Winter oilseed rape and catch crops are planted and now we move towards rye, barley, wheat and oats while there are still some spring bean and rape crops to be harvested.

Tillage areas received variable amounts of rain over the past two weeks, with Met Éireann amounts ranging from 3.1mm at Dunsany to 56.7mm at Moorepark.

Most parts of the country have now received more than 60% of their long-term average rainfall amounts, but Athenry, Johnstown Castle, Malin Head, Gurteen and Shannon are below that percentage.

Roches Point, Cork Airport, Moorepark, Mullingar and Casement are all currently above 65% of their long-term average annual rainfall level to-date.

Reports from the spring bean harvest remain variable, range from 1.5 to 2.9t/ac leaving many growers disappointed.

Stubble work: It is great to see an increasing amount of stubble work taking place to get weeds and volunteer seeds germinated ahead of the planting season.

There has been a good deal of growth on stubbles that were cultivated early and these should ideally be shallow cultivated again now to kill these plants and the diseases they may carry while encouraging yet more seeds to germinate.

With good harvesting conditions following a good dry summer, this could be a good year to try some min-till planting on cultivated ground.

Have the stale seedbed done in advance, possibly cultivate more deeply just ahead of your drill and sow using your standard drilling system.

Planting: The time for oilseed rape planting has passed, leaving crops planted from now on more risky, but they could still turn out well if you still need to plant, especially in the south.
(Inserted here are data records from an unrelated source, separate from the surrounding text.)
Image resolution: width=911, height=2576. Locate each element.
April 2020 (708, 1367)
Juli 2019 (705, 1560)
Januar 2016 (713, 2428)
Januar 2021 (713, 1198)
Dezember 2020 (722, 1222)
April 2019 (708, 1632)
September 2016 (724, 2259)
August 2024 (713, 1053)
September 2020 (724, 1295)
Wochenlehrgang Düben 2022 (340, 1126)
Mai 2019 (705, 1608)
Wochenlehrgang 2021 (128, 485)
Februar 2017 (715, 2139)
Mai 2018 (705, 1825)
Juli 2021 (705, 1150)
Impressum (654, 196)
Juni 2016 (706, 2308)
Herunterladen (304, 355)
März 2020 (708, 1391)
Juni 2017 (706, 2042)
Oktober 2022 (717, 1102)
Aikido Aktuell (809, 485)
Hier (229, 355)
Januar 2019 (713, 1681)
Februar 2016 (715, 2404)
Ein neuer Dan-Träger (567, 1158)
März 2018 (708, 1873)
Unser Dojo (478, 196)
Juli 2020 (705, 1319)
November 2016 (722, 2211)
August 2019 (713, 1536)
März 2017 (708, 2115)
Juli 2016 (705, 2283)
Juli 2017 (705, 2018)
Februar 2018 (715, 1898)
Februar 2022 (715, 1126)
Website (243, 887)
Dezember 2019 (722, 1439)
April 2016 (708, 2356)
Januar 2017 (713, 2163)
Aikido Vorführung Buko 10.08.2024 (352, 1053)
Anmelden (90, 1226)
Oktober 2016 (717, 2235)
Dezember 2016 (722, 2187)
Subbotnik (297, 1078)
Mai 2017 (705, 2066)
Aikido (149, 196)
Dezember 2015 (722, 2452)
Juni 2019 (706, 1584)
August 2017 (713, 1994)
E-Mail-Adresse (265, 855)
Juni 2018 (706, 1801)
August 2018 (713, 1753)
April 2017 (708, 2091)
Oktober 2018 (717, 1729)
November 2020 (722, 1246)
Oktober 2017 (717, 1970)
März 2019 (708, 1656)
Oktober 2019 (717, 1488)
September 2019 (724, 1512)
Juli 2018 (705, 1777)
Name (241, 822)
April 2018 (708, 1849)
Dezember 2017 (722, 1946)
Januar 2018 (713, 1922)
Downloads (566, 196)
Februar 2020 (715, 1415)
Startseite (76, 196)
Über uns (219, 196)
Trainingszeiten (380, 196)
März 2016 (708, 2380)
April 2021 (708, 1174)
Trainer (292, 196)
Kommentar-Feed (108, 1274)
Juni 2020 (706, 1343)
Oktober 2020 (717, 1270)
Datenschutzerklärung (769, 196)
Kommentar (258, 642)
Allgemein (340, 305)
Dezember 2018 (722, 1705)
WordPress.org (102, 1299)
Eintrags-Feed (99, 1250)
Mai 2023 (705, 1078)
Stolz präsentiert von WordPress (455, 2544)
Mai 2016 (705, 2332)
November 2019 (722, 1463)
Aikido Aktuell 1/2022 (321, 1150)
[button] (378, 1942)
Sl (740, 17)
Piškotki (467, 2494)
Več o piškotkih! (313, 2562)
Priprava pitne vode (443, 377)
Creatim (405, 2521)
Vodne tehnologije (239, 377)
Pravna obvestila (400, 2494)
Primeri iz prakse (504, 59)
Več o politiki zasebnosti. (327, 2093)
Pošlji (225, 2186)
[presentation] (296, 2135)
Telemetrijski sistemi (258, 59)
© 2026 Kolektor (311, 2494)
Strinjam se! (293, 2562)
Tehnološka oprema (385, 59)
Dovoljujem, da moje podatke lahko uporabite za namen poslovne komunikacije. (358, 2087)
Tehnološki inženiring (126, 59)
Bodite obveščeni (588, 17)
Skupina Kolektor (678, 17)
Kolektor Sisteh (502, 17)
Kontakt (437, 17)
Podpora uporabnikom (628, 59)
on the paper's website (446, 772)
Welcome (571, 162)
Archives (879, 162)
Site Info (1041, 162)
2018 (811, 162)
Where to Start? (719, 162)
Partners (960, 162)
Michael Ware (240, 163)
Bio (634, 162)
After rape, the next safest crop option seems to be rye, but don’t start growing it with hundreds of acres.

Make sure you have someone to buy it before you plant. It seems that it can go in safely from about this weekend.

As we move beyond that into other cereals, it is important to remember that “later is safer” but there is a limit to the validity of that statement.

In some years, “later” could mean it does not get sown, so there must be some practical balance between early and late where there are big acreages to be planted.

As we move into week 38, it is inevitable that there will be some planting of winter wheat and barley. Selecting a BYDV-tolerant variety like KWS Joyau will lessen the risk from this virus, but it will do nothing to reduce pressure from grassweeds.

Stale seedbeds and later planting dates are the only ways to help reduce pressure in these fields.

Catch crops: While the 15 September deadline has passed for GLAS, catch crops might still be planted as soil temperatures remain quite high. The main thing is to get them planted as soon as possible, because the bigger the bulk grown the greater the benefit.